According to a study in Japan, people who are overweight at the age of 40, live longer. So I’m guessing that fashion designers really need to reassess their priorities.
This is the link:
http://www.smh.com.au/lifestyle/wellbeing/study-tips-scales-the-other-way-overweight-people-live-longer-20090618-cm13.html
I don’t know if anyone has seen the artist’s own comments about this series, so here is a link to it:
http://www.jpgmag.com/stories/11918
tl;dr version: The artist grew up somewhere where she didn’t see any disney movies and observed three year old girls and presumably her own daughter falling in love with disney princesses, became intrigued with the stories and put her own spin on them. Two more pics will be done and then the whole shebang will be on exhibit somewhere.
artist blurb: “The Disney versions almost always have sad beginning, with an overbearing female villain, and the end is predictably a happy one. The Prince usually saves the day and makes the victimized young beauty into a Princess.”
@ Wendy , totally agree there. I followed the link hoping to see what the fuss was about and maybe see some other interesting and thought provoking pictures besides. No luck there. Not only do I find the project mostly uninspired but I struggle to make the connections in some of the pictures that I assume the artist was going for. All in all, the shots are very well lit and staged but the “deeper” meaning behind them is mostly shallow.

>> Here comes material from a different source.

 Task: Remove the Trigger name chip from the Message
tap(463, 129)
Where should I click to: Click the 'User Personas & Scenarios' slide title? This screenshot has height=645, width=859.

@ Miriam , Well said. i think the way the artist reacted to the negative comments is ridiculous. Not only the “relax” comment, but the other further in where she “…feel that perhaps people are over thinking and projecting their own insecurities in their commentary.” Of course we are! That is what art is about, the personal injection of one’s own feelings and thoughts on to a piece which makes that piece resonate for us in some manner. I find it laughable that Ms . Goldstein would be so surprised at the reactions to photos that are obviously meant to incite reaction! Also she states she is ” … very disappointed after having gone to several of of my commentators pages and noticed that they have no pictures up of their own.
This is photo community , not just a forum for discussion.” Apparently anyone who does not, themselves, have photos on this site is not entitled to an opinion on a piece that she put there for PUBLIC CRITIQUE!
Sorry for the length of this comment, but I am less offended by the content of the actual picture in question than by the behaviour of the supposed “artist”
@Ms Jinxx,
I get the feeling, from her responses, that Ms. Goldstein’s sense of art and art criticism is limited to being in an undergraduate workshop setting, and she’s still waiting for the teacher to step in and direct the class to talk about the next photographer in the group.
sorry to be so late to the comment party. I totally agree with most of the posters but esp Ms Jinxx. However the more I thought about it could Fallen not mean the Fallen Angel type, but more like Fallen on Hard Times? Like the princesses have each lost what was most precious to them. Rapunzel is bald, Cinderella is drinking alone in a bar with no party to go to or any friends (animal or fairy). Belle is losing her looks & needs plastic surgery. Sleeping Beauty has just missed her whole life (or possibly her prince’s depending on the condition of her waking up)
It still makes no sense for LRRH except as a wretched fat joke, like she’s lost her little girl figure & what could be more horrible? I guess I was trying to figure out what interpretation would cast a cancer victim as Fallen & went from there.
Also Miriam LOL at the art student bit!